*** Passage provided ***
The script uses rvest and xml2 to scrape advisor and graduation data from individual profiles on the MGP site. It builds a directed graph where each edge represents an advisor-advisee relationship. The graph construction is recursive: it follows the first listed advisor all the way up the tree, while secondary advisors are optionally included just one level deep to avoid visual clutter.

To manage multiple fetches efficiently, the scraper is memoized with memoise, and lineage data is tracked using URL-based mappings for names and years. The graph is visualized with igraph and ggraph, and each node is colored by genealogical origin — for example, red for one person’s tree, blue for another, and purple for shared nodes. The plotting layout uses a tree for clean hierarchy and merge points.

Dr David Kahle’s Lineage

Here’s a look at my advisor’s academic lineage. I followed the first advisor all the way up the tree, but limited second advisors to just one level to keep the graph from getting too cluttered.

Kahle <- "https://www.genealogy.math.ndsu.nodak.edu/id.php?id=159440"
*** End of Passage provided ***
Exercise:
Quote the passage on the advisor-lineage scraper from "To manage multiple" to "and merge points.".
*** Dataset excerpts ***
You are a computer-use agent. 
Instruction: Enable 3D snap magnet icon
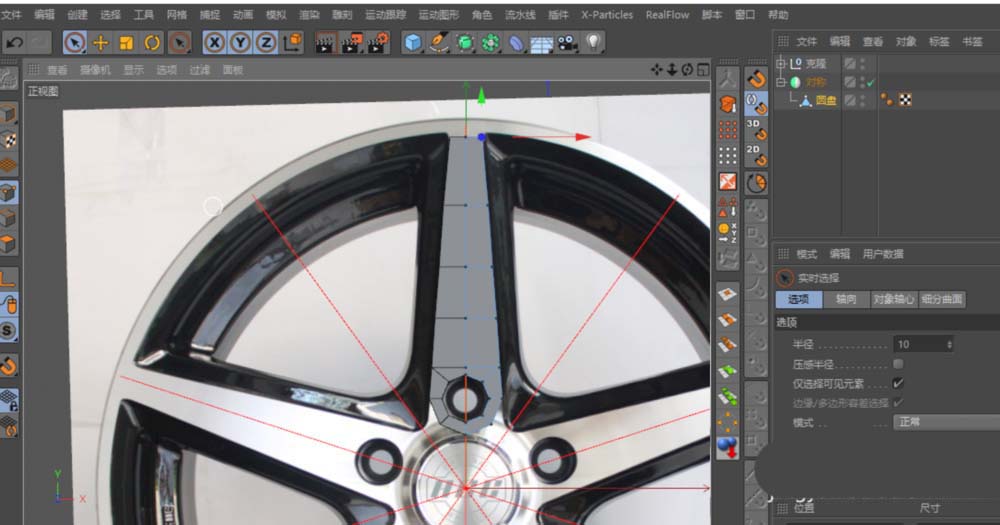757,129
*** End of Dataset excerpts ***
*** Dataset excerpts ***
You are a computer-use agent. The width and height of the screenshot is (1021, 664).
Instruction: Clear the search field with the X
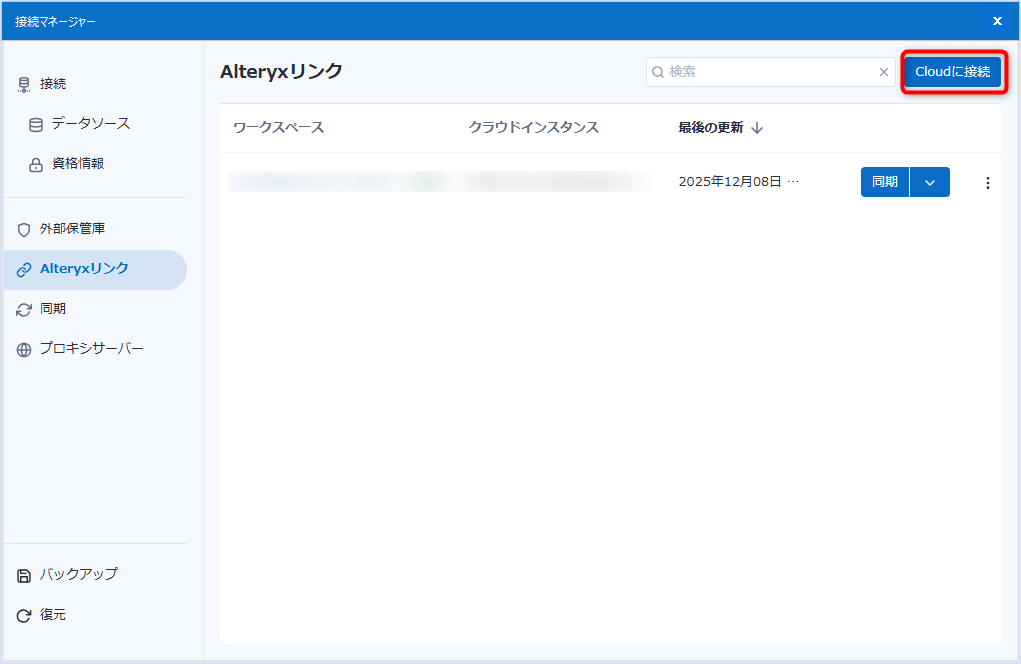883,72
*** End of Dataset excerpts ***
Output for this exercise:
To manage multiple fetches efficiently, the scraper is memoized with memoise, and lineage data is tracked using URL-based mappings for names and years. The graph is visualized with igraph and ggraph, and each node is colored by genealogical origin — for example, red for one person’s tree, blue for another, and purple for shared nodes. The plotting layout uses a tree for clean hierarchy and merge points.